(Data for analysis begins)

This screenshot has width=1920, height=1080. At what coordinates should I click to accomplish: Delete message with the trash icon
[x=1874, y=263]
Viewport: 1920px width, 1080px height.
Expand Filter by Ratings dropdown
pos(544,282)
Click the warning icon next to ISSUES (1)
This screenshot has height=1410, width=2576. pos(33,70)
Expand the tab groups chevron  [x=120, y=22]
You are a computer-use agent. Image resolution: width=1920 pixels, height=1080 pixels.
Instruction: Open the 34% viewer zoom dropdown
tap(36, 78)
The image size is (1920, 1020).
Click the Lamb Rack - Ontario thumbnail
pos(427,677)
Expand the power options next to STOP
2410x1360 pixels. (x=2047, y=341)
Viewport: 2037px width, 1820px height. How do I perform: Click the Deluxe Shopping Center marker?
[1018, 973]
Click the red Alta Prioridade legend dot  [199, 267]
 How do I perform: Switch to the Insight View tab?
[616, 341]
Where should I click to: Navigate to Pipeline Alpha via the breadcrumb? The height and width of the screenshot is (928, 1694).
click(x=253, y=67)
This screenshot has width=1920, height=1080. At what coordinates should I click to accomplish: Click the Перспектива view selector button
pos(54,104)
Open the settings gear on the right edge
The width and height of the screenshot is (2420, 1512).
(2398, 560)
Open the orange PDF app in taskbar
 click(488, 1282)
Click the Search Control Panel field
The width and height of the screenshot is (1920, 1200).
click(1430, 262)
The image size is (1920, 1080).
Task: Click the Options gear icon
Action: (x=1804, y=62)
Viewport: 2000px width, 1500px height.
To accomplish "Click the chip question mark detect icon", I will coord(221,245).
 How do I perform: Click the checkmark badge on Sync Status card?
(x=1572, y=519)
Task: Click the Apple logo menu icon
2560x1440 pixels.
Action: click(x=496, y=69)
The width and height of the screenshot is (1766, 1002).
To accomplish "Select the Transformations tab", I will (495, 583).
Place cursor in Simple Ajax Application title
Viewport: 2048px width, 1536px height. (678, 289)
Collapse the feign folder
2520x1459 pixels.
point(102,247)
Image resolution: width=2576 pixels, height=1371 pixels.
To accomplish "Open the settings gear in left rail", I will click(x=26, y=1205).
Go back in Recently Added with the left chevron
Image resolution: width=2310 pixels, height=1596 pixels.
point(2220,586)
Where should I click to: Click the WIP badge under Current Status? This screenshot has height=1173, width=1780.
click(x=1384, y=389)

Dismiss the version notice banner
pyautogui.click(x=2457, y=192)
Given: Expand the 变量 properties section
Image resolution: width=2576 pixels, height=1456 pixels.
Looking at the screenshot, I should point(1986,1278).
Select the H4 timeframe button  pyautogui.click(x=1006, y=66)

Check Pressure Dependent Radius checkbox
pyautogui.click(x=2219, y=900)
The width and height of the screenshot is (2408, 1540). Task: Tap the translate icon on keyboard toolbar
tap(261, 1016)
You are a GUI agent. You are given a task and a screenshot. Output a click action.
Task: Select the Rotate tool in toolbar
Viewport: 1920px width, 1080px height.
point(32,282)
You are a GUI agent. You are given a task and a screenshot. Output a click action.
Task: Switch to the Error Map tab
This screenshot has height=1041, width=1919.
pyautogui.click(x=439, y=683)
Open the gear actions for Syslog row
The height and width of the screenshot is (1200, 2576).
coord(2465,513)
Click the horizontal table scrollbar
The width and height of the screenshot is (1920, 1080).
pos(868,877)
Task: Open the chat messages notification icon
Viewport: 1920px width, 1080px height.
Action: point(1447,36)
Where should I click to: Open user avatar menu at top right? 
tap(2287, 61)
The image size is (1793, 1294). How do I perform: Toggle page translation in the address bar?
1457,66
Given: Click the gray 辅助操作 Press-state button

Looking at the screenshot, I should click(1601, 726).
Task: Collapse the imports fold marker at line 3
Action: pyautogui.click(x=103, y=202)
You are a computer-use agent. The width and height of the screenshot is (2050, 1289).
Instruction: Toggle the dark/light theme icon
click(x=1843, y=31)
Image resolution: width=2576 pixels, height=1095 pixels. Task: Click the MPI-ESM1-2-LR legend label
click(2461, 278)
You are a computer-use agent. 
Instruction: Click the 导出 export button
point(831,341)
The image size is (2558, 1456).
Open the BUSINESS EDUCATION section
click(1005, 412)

(Data for analysis ends)

Requirement:
Copy whichever lines above contain the string "computer".

Result:
You are a computer-use agent. Image resolution: width=1920 pixels, height=1080 pixels.
You are a computer-use agent. The width and height of the screenshot is (2050, 1289).
You are a computer-use agent. 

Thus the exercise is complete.